Wyniki budownictwa z I kw 2009 r. zdają się lepiej informować o stanie koniunktury w Polsce niż produkcja przemysłowa. Ta ostatnia jest od kilku miesięcy silnie „skażona” wpływem spadku koniunktury w Europie, co stanowi świetny materiał badawczy dla ekonomistów badających siłę zależności polskiej gospodarki od eksportu. Oczywiście wyrażona wyżej opinia o walorach informacyjnych budownictwa byłaby bliższa prawdy, gdyby nie to, że budownictwo w dużym stopniu zależy od nakładów inwestycyjnych generowanych przez sektor prywatny i publiczny. Prognozowanie tempa nakładów inwestycyjnych jest obarczone relatywnie większym błędem niż pozostałych wielkości makroekonomicznych, niemniej nic nie stoi na przeszkodzie by zaryzykować zarysowanie podstawowego scenariusza zmian na najbliższe kwartały dla budownictwa.

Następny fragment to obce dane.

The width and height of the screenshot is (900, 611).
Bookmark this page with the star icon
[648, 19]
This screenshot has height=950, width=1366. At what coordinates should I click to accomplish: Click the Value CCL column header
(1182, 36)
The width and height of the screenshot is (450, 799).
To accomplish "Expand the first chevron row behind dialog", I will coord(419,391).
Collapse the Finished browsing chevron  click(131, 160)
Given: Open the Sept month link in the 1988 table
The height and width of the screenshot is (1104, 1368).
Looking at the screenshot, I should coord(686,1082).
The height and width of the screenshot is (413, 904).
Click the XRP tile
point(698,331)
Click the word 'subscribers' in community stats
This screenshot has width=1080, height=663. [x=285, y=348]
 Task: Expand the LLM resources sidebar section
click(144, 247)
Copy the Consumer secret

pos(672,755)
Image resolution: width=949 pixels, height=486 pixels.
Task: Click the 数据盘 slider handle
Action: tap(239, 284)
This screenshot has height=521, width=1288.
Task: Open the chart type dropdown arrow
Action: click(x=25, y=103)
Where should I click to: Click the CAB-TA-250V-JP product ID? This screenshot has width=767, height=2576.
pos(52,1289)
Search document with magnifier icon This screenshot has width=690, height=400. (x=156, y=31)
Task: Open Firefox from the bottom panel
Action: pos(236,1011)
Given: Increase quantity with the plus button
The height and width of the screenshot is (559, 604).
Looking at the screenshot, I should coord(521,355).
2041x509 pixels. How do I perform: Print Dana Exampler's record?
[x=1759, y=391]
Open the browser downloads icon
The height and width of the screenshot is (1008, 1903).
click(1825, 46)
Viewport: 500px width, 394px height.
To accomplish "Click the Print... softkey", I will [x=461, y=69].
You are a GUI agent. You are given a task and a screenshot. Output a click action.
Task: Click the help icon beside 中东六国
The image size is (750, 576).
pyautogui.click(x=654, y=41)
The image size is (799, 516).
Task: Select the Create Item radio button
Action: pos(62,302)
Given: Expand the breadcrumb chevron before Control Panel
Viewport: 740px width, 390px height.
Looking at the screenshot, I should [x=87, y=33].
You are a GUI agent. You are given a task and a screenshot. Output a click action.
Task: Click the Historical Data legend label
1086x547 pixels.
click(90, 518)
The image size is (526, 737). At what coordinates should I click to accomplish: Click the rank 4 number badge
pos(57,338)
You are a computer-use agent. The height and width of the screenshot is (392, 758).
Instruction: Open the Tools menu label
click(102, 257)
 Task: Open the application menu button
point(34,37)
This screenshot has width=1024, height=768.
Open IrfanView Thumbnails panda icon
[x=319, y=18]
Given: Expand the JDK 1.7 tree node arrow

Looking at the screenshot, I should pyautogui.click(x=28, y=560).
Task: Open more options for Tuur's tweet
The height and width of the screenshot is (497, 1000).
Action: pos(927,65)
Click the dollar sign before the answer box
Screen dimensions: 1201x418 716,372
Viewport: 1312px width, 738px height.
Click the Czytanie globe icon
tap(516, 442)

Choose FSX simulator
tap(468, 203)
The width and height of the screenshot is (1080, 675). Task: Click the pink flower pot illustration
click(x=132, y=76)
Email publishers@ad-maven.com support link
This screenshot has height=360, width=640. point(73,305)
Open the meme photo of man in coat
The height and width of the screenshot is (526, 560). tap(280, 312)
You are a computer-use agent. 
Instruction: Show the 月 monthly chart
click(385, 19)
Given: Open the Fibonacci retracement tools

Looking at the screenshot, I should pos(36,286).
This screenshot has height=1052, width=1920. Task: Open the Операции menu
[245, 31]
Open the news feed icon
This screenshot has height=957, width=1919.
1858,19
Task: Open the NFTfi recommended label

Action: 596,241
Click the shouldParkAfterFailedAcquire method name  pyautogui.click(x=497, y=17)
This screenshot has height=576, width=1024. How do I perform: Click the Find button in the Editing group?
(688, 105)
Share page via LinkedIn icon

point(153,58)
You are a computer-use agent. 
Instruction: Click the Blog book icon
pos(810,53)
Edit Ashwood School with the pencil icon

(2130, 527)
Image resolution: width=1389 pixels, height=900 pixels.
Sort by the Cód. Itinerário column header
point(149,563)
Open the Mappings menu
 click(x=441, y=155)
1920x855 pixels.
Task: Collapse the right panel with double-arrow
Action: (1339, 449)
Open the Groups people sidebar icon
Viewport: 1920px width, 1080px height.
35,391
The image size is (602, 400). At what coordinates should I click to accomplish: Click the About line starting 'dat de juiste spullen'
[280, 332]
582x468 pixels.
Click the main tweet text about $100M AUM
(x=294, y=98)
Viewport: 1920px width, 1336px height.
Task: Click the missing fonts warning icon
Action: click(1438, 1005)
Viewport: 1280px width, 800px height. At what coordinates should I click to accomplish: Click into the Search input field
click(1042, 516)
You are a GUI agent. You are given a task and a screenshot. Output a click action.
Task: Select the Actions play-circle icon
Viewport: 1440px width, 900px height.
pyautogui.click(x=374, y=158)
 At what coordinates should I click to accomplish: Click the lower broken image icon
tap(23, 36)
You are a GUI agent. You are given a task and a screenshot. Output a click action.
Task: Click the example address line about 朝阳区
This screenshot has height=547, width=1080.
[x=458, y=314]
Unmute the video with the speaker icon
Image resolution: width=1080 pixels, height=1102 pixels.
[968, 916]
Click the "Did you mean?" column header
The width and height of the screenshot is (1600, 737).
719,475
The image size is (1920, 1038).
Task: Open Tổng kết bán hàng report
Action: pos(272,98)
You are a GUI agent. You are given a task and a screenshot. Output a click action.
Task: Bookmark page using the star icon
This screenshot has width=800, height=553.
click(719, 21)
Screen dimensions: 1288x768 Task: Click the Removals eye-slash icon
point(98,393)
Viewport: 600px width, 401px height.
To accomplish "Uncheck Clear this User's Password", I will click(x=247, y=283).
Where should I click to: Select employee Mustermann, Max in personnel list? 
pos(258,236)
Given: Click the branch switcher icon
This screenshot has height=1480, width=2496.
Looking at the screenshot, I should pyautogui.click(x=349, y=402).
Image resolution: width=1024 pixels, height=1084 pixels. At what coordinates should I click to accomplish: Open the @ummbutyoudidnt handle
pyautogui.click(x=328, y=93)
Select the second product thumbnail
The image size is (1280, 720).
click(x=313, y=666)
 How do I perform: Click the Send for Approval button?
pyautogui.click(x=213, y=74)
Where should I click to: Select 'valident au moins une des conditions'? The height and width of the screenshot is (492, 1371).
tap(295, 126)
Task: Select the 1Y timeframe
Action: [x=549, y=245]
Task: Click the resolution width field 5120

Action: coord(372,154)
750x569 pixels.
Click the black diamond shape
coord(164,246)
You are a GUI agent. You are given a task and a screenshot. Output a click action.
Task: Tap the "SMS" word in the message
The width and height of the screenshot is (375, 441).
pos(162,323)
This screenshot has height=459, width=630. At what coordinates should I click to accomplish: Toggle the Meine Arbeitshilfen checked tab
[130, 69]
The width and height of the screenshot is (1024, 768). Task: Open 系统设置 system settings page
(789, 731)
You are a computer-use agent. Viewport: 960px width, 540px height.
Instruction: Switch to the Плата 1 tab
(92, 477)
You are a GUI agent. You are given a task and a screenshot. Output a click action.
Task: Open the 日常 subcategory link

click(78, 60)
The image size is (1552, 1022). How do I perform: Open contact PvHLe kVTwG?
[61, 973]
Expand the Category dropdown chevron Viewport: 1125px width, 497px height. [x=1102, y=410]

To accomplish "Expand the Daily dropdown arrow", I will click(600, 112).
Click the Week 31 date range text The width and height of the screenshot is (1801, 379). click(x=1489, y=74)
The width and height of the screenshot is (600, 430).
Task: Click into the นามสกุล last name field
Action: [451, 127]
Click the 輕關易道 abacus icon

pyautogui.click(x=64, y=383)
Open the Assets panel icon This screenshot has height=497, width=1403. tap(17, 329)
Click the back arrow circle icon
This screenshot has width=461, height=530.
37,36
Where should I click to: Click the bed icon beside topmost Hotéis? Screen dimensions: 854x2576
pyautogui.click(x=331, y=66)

Częścią popytu generowanego przez sektor prywatny, jest zapotrzebowanie osób fizycznych na mieszkania. W ostatnich latach, budownictwo mieszkaniowe odpowiadało za kilkanaście procent przychodów w budownictwie. Jednak w latach 2007-2008, budownictwo mieszkaniowe odpowiadało aż za dwadzieścia kilka procent przyrostu. Było to efektem splotu kilku czynników, co ostatecznie doprowadziło do wysłania błędnego sygnału dla przedsiębiorstw budowlanych z tego segmentu. Dobra koniunktura gospodarcza, niezwykle szybki wzrost płac realnych przy jednoczesnym nie mniej dynamicznych spadku zatrudnienia, wygenerowały powiększającą się grupę klientów (gospodarstw domowych) którzy utwierdzali swoją silną pozycję finansową oraz chyba jeszcze większą grupę która wraz z dynamiczną poprawą sytuacji finansowej, uwierzyła że prawdopodobieństwo poważniejszego pogorszenia standingu finansowego jest niewielkie, czy może żadne. To, wraz w poprawą oferty kredytowej i jej dostępności, wygenerowało niezwykle silny popyt na mieszkania, któremu początkowo deweloperzy nie mogli sprostać. W efekcie w latach 2006-2007, średnie ceny mieszań w największych miastach mknęły w górę o 30%-50% rocznie. Od przełomu 2007/2008 na rynku nowych mieszkań mamy do czynienia ze stabilizacją przechodzącą w niewielką jak na razie korektę (najdalej kilkanaście procent). W bieżącym roku nie ma co liczyć na taki udział budownictwa mieszkaniowego w budownictwie. Daleki jestem od wiary w poważniejszy spadek cen nowych mieszkań. Szeroko omawiany ostatnio raport DI BRE, który zakłada spadek cen o 30% w ciągu kilku kwartałów, traktuję jako wariant możliwy, ale skrajny. W najbliższych tygodniach postaram się odrębnym tekstem przedstawić swoje spojrzenie na kwestię cen mieszkań. Przyjmuje, że wartość budownictwa mieszkaniowego spadanie nawet o ponad trzydzieści procent w bieżącym roku, powracając wartością prac do poziomów z przełomu 2006/2007.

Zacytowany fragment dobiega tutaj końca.